● What the exercise asks
In the entries that follow, the lines from the one with "Instruction: Click 'Escolher" through the one with "the horizontal scrollbar" are the ones to write out, exactly and with both ends included. Nothing else should appear.

● Material to process
○ ○ ○ ○ ○ ○ ○
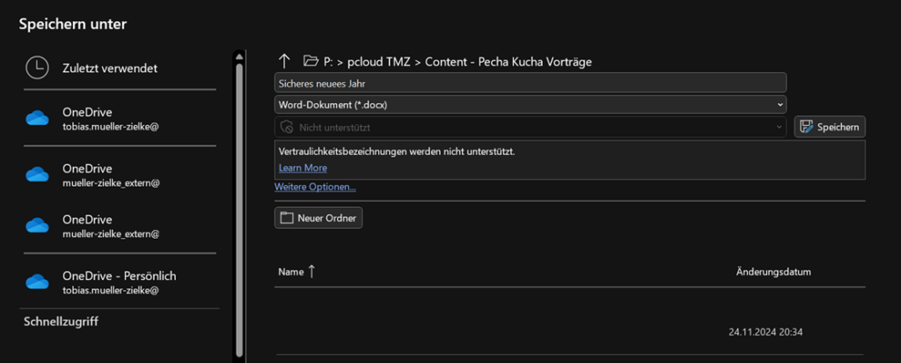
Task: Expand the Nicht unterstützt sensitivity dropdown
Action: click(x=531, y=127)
○ ○ ○ ○ ○ ○ ○
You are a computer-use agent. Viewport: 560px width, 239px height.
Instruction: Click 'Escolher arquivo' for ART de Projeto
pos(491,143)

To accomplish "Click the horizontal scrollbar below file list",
○ ○ ○ ○ ○ ○ ○
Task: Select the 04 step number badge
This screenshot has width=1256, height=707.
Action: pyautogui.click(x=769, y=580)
○ ○ ○ ○ ○ ○ ○
● Response for this exercise
Instruction: Click 'Escolher arquivo' for ART de Projeto
pos(491,143)

To accomplish "Click the horizontal scrollbar below file list",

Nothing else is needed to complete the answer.